• _OBJECTIVE 1_: In the BitLocker thread, copy everything from "# URGENT! need" down to "to doo this????", swapping "laptop" for "computer".
• _OBJECTIVE 2_: In the BitLocker thread, why does jamesd1981 suggest installing an old XP?

• _SELECTION_:
# URGENT! need any solution to get BitLocker unlocked



## isra

Hi all,

I have locked the D:\driive using BitLocker on Windows 7 Ultimate, this loacked the drive with a password and saves the lock key in some place,
the problem is that I have formatted my laptop and installed windows 7 ultimate again, but this drive contains all my data, and after the format I coudln't access it again, it seems like the Loack key was lost or sth like this even I save the password, soo pleeeeeeeeease I need to Unlock it , is there any way to doo this????

Thaanks in advance


----------



## driverdj2000

Let us know how you get on.
From what ive heard bitlocker is not easy to crack if you've no password


----------



## isra

thanks for ur reply ...
I've the passowrd, do u have any idea how can I crack it?

I used the BitLocker in windows7 ultimate .. but my new windows version (also windows7 ultimate) comes without this feature


----------



## Cromewell

If you know the password can't you just enter it and unlock the drive?


----------



## jamesd1981

cant you format the c drive and install an old xp which wont have bitlocker usually with lockers and encryption programs, if you remove the program running it locks broken, or if you dont have an old xp, download HIRENS BOOT CD 10.1 it has a bootable mini windows xp that you can use.


----------

[Stored items]

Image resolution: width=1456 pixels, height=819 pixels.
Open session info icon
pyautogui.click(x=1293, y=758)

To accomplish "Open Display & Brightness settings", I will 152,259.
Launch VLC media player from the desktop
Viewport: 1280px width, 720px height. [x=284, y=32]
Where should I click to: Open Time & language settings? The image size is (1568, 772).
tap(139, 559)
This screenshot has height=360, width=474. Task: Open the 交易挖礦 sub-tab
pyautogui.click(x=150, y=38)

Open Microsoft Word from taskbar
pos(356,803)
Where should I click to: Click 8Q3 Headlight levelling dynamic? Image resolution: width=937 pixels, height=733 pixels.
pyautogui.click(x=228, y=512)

• _TASK RESULT 1_:
# URGENT! need any solution to get BitLocker unlocked



## isra

Hi all,

I have locked the D:\driive using BitLocker on Windows 7 Ultimate, this loacked the drive with a password and saves the lock key in some place,
the problem is that I have formatted my computer and installed windows 7 ultimate again, but this drive contains all my data, and after the format I coudln't access it again, it seems like the Loack key was lost or sth like this even I save the password, soo pleeeeeeeeease I need to Unlock it , is there any way to doo this????

• _TASK RESULT 2_: Old XP won't have BitLocker. With lockers and encryption programs, removing the program that runs the lock breaks the lock.